▶ _TEXT_:
More than ever, we are all exposed to examples of remarkable beauty, inconceivable wealth, and models with untethered power and influence.

Recent research suggests that this is not helping us at all…in fact it’s probably hurting us. The contrast affect occurs when we begin to compare ourselves with examples of extraordinary wealth, beauty, or power and success. What happens is we tend to evaluate ourselves negatively, and feel poorly afterwards.

Do we do this intentionally or consciously?

No. This appears to be an automatic process that occurs without effort. We end of comparing ourselves with others, and often then feel badly.

What has changed is that we live in a world where beautiful actors and actresses, remarkably successful people, and breathtaking models are “in our face” on a daily basis.

We have more exposure to beauty, wealth and success then we’ve ever had before. Thus, what we find is that many people end of feeling badly about themselves, when they are exposed to these examples in our society.

Let’s cover a few examples:

As I discuss these findings, please keep in mind that much of the research in this area is completed with college students and young adults. However, there is little reason to believe that these same finding don’t apply to children of a much younger age.

1. Women exposed to beautiful women feel less attractive and report lowered self-esteem.

In Western societies, an extraordinary emphasis is pout upon a woman’s appearance, and her physique. In fact, part of what these research results clearly imply is that many women wrap an extraordinary amount of their self-esteem around their appearance.

The degree to which we tend to compare ourselves with others is evident in this result. All it takes is minimal exposure to another woman who is viewed as beautiful and attractive, and women rate themselves in less desirable ways.

2. Men exposed to beautiful women suddenly rate their commitment to their partner as lower.

When men are exposed to situations where there are beautiful women, they immediately change their rating on their commitment to their partner.
While many people may be dismayed or somewhat bothered by these results, these are not conscious decisions made by us. This is an automatic process that is the function of the way in which we have all been raised, and the manner in which we compare ourselves with others.

▶ _INPUT DATA_:

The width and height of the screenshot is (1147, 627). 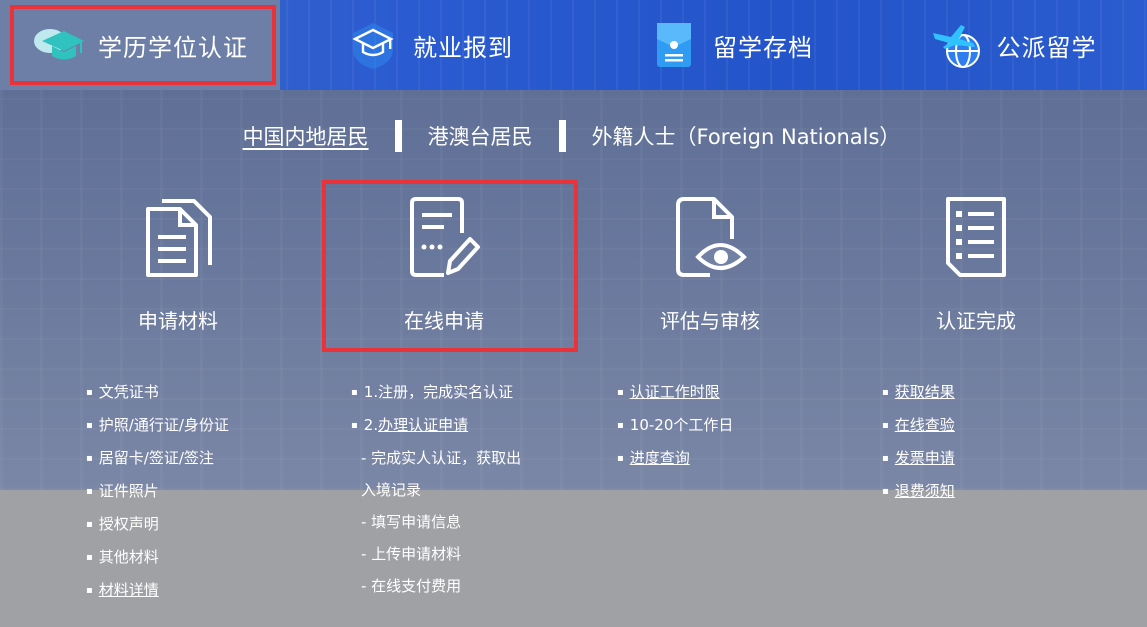 I want to click on apply-certification-link: 办理认证申请, so click(x=423, y=425).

▶ _WHAT TO WORK ON_:
A) Based on the article on comparing ourselves with others, say yes or no for each statement, and quote the words that decide it: (i) People compare themselves with others on purpose. (ii) Much of the research in this area was done with college students and young adults. (iii) Men exposed to beautiful women rate their commitment to their partner higher.
B) Extend the article on comparing ourselves with others, picking up right after its last sentence.
The listing has nothing to do with the work here.

▶ _ANSWER SET_:
A)
(i) No: "This appears to be an automatic process that occurs without effort."
(ii) Yes: "much of the research in this area is completed with college students and young adults."
(iii) No: "Men exposed to beautiful women suddenly rate their commitment to their partner as lower."

B)
3. Men exposed to highly successful and influential men rate themselves lower, and feel a reduce sense of self-esteem.

For men, they esteem themselves more based upon their money and their success. Thus, when exposed to successful men, this is where their self-esteem is influenced. They automatically, without effort, start to feel badly themselves, and begin to ruminate in more negative ways.

4. Again we notice a trend. In our society, men are valued more for their status, their success and their influence.

When women are exposed to such individuals, their ratings of commitment to their partner are automatically reduced, without their thought or intention.

Why are these findings important?

These findings point to the natural impact of being exposed, on a constant, daily basis, to role models that are extraordinarily disproportionate to every day life.

Women walk by the news stands, and see pictures of beautiful model after beautiful model, whose bodies are air brushed to perfection, and compare themselves to that. On almost every popular TV show, the actors and actresses have little in common with the average person on the street, as they all exude beauty and have extraordinary physiques.

The result is that we all end up comparing ourselves, and feeling worse about this.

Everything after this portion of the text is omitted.